This time the Meddler replied. “The void holds both fixed and moving stars. The fixed stars change depending on whether you stand on the top or bottom of the world sphere. Since the stars have changed, my conclusion is that we have moved so far in space that we have come to the bottom of the sphere. Therefore, the fixed stars are different.”
Firekeeper fought a completely irrational touch of vertigo at the idea of standing at the bottom of a sphere hanging in the void. What if she fell off? She banished the impulse with wolfish practicality. She was here, standing firmly on her own two feet, wasn’t she?

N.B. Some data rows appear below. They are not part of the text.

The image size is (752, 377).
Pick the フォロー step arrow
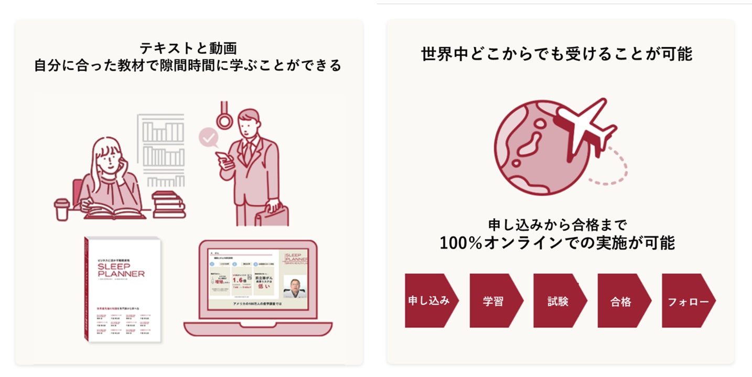click(687, 301)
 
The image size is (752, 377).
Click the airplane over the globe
click(584, 128)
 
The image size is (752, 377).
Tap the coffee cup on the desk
click(62, 209)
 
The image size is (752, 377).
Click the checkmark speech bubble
click(208, 138)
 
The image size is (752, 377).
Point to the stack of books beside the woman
click(169, 204)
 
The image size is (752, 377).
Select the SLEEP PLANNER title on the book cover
click(121, 269)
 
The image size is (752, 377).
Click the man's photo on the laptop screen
click(295, 286)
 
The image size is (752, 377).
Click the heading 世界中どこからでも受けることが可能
click(557, 53)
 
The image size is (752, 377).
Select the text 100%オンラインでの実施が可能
click(557, 243)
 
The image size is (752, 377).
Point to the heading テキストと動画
click(188, 48)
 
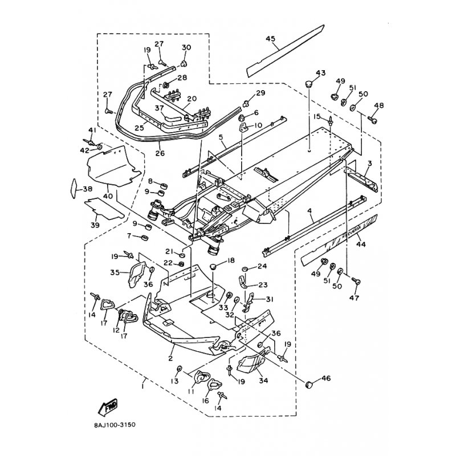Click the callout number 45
point(270,39)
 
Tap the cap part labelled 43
point(310,84)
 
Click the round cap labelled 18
point(215,267)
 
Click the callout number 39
point(94,225)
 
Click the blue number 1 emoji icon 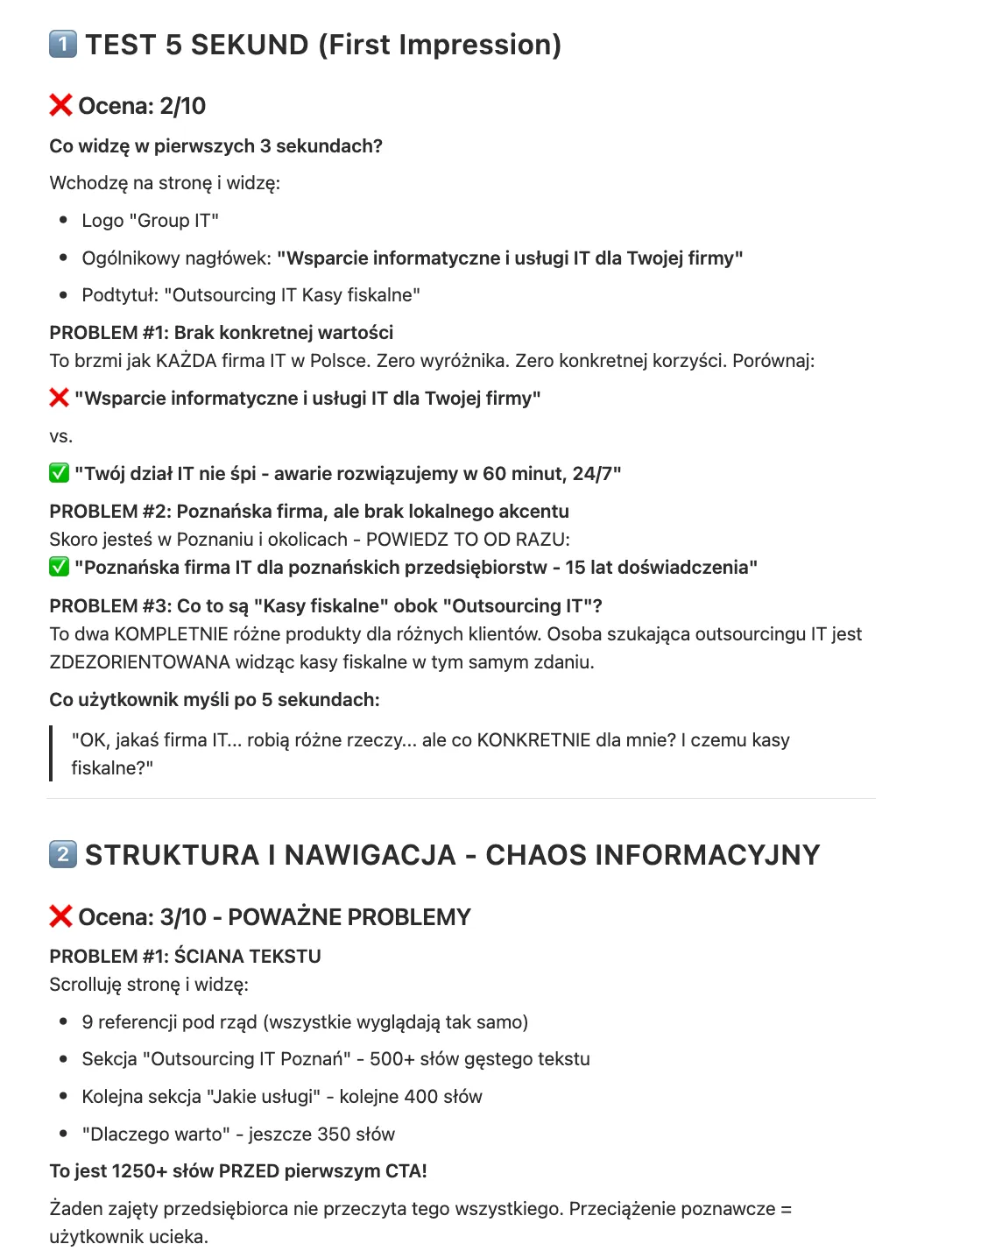[x=63, y=44]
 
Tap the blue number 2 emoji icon [x=63, y=854]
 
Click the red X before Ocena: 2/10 [x=60, y=105]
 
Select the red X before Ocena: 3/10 [x=60, y=916]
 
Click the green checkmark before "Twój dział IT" [x=59, y=473]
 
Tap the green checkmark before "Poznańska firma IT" [x=59, y=567]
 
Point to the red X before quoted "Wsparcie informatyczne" [x=59, y=398]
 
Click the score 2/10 [x=182, y=106]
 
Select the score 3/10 [x=183, y=917]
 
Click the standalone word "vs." [x=60, y=436]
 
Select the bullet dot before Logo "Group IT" [x=63, y=220]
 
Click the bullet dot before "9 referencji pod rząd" [x=63, y=1021]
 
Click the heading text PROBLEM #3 [x=109, y=606]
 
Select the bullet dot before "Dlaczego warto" [x=63, y=1134]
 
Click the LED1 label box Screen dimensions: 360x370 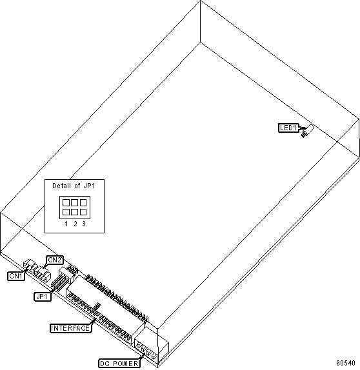click(288, 128)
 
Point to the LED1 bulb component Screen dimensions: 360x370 click(308, 130)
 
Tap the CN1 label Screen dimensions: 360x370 click(16, 276)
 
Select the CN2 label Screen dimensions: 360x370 click(55, 260)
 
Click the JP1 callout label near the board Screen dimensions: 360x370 click(43, 297)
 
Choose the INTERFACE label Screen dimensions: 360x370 click(70, 328)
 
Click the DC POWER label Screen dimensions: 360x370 click(119, 364)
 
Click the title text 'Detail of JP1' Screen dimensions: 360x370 click(74, 186)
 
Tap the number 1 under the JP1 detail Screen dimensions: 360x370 click(66, 224)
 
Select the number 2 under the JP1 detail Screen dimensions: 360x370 click(75, 224)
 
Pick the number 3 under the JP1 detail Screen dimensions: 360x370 click(84, 224)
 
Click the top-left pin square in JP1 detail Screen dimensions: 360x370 click(66, 202)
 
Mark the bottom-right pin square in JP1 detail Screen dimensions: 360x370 click(83, 212)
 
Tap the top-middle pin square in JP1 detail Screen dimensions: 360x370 click(74, 202)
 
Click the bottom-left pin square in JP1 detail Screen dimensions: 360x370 click(66, 212)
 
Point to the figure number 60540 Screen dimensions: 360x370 click(346, 363)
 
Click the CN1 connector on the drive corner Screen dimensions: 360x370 click(29, 264)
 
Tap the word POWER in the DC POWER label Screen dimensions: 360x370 click(126, 364)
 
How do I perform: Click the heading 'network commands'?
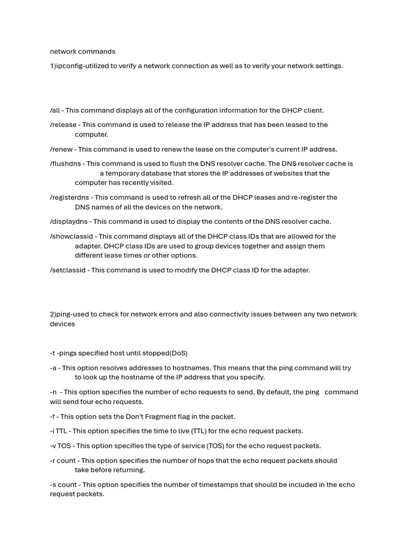coord(82,52)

“So the gate carried us both far around the world and below,” she said. “Well, when one considers, that is not so odd. We already suspected that this particular gate did not serve either the New World or the Old.”
The wolf-woman sensed both the Meddler’s annoyance at having failed to impress her more, and that Laria shared some of Firekeeper’s own earlier, unreasoning panic. Firekeeper wondered how to offer comfort without insult, for young humans could be touchy. She was still considering what she might say to Laria when Blind Seer’s return took the moment from her. The wolf-woman flung her arms around the wolf’s neck in a quick, tight hug that spoke her dread that something could have happened to him out there in the unfamiliar land.
“Our pack seems to be alone here,” the wolf said, “yet this place has not been completely deserted—not as was the Burned Place or those ruins we explored on Misheemnekuru.”
Firekeeper translated for the humans, for of them all only she spoke the language of the Beasts—although there were times she wondered about the Meddler’s claim he had forgotten what he had once known. It would be very convenient for him to be able to eavesdrop on her and Blind Seer in particular. The rivalry between the Meddler and Blind Seer had dulled but had by no means vanished.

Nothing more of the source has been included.